** begin **

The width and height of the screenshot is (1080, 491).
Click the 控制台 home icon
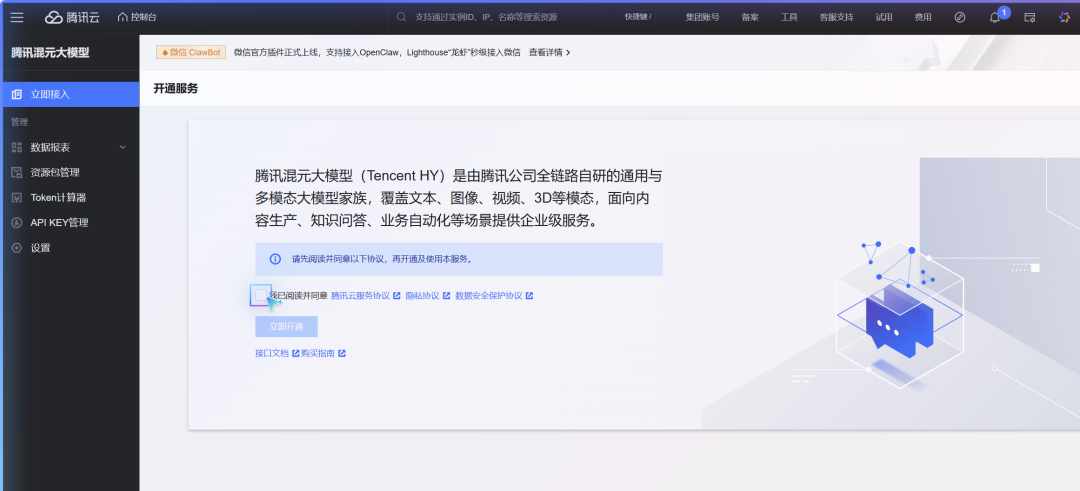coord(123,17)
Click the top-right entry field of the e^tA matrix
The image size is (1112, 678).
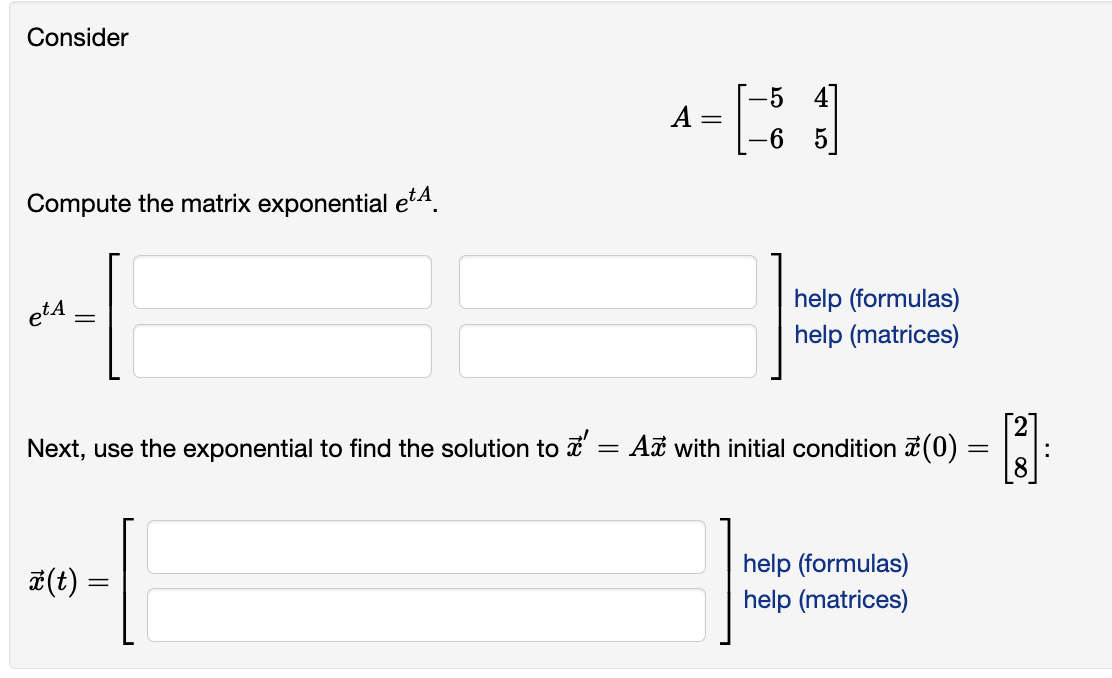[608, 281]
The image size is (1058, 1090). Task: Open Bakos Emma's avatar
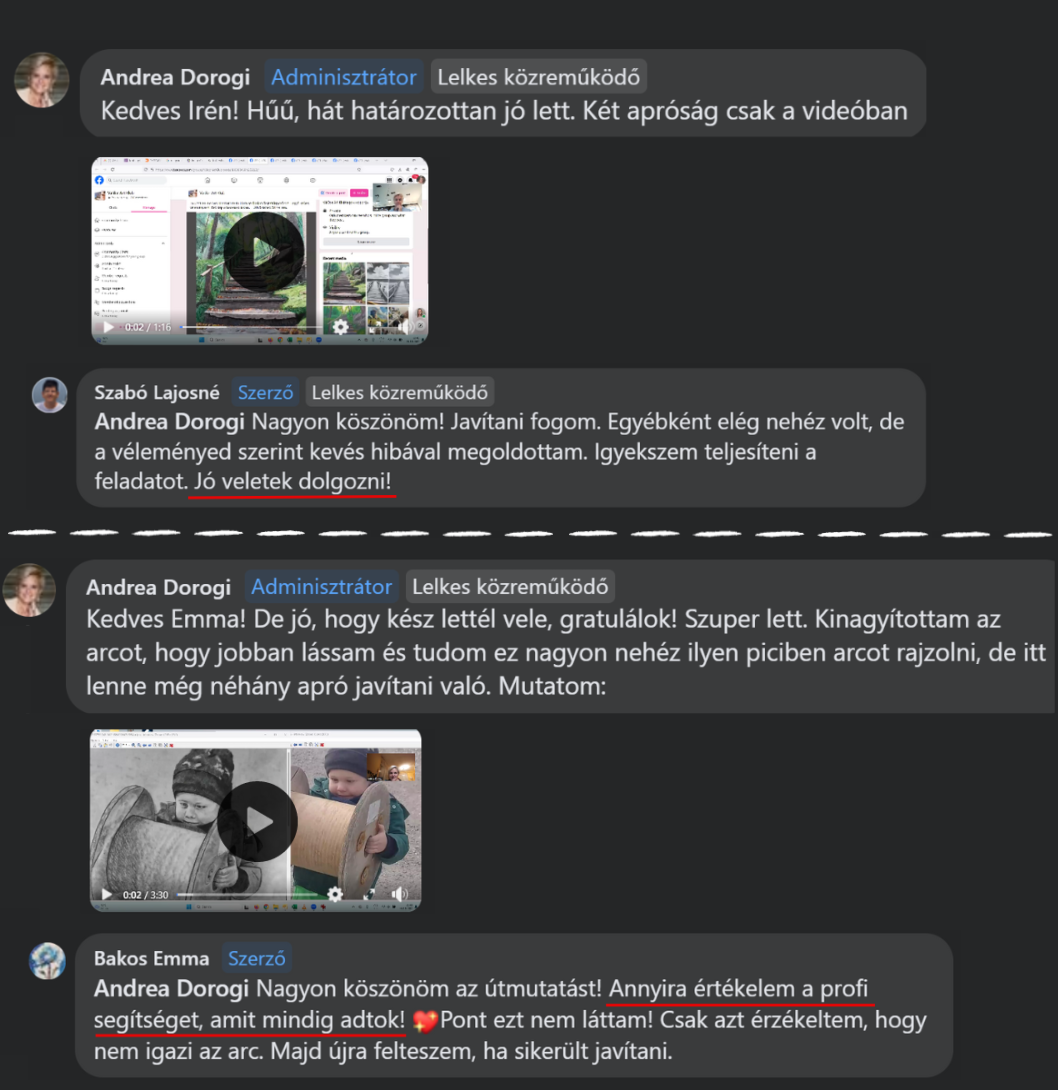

** end **

• TO DO
Copy out every line of the rows above verbatim, omitting the pictures from your answer.

• ANSWER
The width and height of the screenshot is (1080, 491).
Click the 控制台 home icon
coord(123,17)
Click the top-right entry field of the e^tA matrix
The image size is (1112, 678).
[608, 281]
The image size is (1058, 1090). Task: Open Bakos Emma's avatar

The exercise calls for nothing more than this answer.